Return the run of lines below that opens with the line containing "Click the SPK" and closes with the line containing "Click step 1", keeping each one exact.

Dataset items

=== Section Start ===

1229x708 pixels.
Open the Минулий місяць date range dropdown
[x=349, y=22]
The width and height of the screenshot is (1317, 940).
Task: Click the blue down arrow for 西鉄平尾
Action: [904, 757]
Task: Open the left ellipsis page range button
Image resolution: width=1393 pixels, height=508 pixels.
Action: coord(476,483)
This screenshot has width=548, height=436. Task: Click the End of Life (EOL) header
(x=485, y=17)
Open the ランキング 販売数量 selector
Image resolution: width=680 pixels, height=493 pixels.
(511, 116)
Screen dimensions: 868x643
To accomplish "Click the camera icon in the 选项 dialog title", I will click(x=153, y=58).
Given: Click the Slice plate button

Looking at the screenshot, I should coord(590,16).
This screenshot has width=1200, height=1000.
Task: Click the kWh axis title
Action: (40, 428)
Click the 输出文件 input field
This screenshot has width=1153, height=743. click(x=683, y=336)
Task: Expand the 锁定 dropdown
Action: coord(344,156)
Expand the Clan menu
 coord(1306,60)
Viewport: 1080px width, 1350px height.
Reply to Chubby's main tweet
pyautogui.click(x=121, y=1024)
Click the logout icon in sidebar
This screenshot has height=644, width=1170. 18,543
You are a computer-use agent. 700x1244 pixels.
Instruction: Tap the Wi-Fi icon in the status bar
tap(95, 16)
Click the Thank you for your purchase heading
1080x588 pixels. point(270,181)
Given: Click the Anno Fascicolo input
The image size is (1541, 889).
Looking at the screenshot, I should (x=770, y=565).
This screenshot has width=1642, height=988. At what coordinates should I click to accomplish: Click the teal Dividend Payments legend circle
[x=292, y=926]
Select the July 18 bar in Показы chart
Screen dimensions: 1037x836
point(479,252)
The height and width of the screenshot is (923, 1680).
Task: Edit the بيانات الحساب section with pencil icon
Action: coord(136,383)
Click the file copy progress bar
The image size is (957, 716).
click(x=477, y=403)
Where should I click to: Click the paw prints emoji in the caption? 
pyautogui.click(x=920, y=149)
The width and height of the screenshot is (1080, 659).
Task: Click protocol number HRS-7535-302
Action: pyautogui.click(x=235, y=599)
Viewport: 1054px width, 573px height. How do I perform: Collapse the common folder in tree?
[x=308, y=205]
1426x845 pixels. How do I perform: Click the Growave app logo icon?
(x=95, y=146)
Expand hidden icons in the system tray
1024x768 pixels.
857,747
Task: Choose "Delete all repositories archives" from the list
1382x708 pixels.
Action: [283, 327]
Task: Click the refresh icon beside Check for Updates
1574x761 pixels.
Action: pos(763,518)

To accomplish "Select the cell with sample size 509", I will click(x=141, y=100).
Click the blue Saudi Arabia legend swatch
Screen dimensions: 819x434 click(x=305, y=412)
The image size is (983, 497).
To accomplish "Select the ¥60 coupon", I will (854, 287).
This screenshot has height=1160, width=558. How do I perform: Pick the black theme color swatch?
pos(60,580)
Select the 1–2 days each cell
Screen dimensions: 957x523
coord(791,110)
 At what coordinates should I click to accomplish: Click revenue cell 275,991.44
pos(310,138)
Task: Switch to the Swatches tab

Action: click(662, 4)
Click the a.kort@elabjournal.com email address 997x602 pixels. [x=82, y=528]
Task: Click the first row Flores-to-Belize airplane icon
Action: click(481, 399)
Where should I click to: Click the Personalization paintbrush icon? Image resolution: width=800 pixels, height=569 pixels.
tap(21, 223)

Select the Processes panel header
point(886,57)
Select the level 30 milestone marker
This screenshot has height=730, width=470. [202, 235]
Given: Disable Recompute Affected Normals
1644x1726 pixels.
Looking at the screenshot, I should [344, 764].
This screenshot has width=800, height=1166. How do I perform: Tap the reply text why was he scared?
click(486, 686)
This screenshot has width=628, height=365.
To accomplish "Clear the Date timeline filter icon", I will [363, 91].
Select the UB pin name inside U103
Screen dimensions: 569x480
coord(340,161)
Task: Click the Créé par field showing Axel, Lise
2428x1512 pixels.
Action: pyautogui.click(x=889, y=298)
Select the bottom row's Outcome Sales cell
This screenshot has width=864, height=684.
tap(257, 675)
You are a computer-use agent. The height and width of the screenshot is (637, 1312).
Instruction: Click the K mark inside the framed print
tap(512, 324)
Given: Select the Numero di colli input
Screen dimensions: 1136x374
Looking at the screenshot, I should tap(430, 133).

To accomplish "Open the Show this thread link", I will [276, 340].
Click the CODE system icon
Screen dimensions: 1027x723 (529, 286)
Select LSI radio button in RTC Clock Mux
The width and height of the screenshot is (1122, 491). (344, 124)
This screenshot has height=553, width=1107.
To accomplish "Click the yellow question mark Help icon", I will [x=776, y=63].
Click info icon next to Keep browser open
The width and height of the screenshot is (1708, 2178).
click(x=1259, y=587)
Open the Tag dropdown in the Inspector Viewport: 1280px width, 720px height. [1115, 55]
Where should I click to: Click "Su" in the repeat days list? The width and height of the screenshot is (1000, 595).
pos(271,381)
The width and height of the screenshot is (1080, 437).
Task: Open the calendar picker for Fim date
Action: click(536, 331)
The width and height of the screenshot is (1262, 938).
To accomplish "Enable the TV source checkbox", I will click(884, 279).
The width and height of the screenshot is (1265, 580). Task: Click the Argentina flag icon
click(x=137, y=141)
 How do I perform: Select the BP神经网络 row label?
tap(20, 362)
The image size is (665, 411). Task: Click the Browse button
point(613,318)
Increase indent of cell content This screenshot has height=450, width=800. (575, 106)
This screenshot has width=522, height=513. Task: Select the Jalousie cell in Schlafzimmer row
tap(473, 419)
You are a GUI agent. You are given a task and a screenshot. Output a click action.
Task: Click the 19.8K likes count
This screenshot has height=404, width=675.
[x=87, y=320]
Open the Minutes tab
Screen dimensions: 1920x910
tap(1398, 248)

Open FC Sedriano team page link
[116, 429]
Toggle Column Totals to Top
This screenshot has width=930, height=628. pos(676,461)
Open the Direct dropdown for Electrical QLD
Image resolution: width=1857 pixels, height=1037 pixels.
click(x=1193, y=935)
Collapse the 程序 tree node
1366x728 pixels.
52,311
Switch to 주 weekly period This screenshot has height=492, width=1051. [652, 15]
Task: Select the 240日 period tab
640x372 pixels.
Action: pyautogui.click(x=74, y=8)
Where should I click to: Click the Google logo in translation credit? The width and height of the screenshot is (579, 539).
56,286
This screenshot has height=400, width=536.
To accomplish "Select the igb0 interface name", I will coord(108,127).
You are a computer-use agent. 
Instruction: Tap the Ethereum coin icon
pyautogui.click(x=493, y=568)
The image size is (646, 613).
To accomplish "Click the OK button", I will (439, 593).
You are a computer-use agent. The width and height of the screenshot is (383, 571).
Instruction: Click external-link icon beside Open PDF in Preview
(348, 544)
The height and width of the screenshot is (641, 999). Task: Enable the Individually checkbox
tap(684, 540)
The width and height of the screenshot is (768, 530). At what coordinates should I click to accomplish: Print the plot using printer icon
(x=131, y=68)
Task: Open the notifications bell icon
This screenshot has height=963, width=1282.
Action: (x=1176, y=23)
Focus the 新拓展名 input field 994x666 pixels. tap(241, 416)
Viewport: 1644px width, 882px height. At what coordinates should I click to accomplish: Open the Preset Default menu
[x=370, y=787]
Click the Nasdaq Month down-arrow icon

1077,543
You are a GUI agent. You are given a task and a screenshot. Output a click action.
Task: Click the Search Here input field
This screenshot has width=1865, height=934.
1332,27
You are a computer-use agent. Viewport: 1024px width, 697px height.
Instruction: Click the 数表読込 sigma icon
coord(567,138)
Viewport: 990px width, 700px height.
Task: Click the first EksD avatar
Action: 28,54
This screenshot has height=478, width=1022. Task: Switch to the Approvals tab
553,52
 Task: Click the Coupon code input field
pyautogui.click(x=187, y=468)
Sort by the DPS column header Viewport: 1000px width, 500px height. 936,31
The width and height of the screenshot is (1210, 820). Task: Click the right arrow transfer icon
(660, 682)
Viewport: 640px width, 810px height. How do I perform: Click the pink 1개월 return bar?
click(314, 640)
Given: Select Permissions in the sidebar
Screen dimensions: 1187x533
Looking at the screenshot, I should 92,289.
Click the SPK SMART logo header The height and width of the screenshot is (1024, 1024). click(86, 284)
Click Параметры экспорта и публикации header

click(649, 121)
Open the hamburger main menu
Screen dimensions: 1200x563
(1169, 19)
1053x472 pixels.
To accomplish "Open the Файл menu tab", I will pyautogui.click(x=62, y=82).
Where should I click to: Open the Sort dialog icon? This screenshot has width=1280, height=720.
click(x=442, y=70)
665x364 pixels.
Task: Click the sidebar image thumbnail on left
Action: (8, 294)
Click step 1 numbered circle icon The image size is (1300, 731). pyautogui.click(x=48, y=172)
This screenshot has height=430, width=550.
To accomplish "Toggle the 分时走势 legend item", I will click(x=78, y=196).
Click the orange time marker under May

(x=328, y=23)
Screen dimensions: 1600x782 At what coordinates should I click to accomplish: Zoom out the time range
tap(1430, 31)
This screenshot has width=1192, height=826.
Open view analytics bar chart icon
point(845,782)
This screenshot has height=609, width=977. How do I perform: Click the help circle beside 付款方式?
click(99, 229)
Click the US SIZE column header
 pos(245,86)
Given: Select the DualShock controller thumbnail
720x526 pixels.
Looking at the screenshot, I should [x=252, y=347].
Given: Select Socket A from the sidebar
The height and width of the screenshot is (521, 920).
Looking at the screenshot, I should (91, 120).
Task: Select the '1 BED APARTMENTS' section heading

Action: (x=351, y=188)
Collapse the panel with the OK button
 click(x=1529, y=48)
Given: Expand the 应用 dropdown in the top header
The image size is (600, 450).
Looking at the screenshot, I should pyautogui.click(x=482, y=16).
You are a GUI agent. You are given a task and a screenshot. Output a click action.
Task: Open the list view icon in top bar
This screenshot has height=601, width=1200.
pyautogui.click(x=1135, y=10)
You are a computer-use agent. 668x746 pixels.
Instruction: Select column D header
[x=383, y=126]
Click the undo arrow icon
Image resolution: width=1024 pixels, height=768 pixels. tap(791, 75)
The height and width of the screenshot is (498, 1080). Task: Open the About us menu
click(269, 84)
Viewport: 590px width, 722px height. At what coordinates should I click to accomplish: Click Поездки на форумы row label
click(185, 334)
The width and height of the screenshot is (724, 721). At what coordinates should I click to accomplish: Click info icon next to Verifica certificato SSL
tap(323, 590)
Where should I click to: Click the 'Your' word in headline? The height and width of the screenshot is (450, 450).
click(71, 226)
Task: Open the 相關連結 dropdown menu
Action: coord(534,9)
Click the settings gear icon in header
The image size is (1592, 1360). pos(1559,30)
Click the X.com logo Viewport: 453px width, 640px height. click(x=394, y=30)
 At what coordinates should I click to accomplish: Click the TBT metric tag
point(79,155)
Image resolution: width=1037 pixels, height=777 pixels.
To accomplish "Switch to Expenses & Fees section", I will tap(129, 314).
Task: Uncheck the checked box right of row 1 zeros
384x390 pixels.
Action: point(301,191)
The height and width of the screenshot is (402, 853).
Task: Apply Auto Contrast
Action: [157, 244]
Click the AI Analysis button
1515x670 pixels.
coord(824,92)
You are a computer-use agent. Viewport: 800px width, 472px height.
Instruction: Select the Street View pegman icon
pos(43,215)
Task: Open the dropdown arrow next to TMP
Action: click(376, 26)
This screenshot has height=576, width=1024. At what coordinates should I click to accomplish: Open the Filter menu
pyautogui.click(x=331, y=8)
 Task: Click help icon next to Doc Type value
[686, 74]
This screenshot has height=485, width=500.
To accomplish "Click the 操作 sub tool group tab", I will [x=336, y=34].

=== Section End ===

## SOLUTION TO THE EXERCISE
Click the SPK SMART logo header The height and width of the screenshot is (1024, 1024). click(86, 284)
Click Параметры экспорта и публикации header

click(649, 121)
Open the hamburger main menu
Screen dimensions: 1200x563
(1169, 19)
1053x472 pixels.
To accomplish "Open the Файл menu tab", I will pyautogui.click(x=62, y=82).
Where should I click to: Open the Sort dialog icon? This screenshot has width=1280, height=720.
click(x=442, y=70)
665x364 pixels.
Task: Click the sidebar image thumbnail on left
Action: (8, 294)
Click step 1 numbered circle icon The image size is (1300, 731). pyautogui.click(x=48, y=172)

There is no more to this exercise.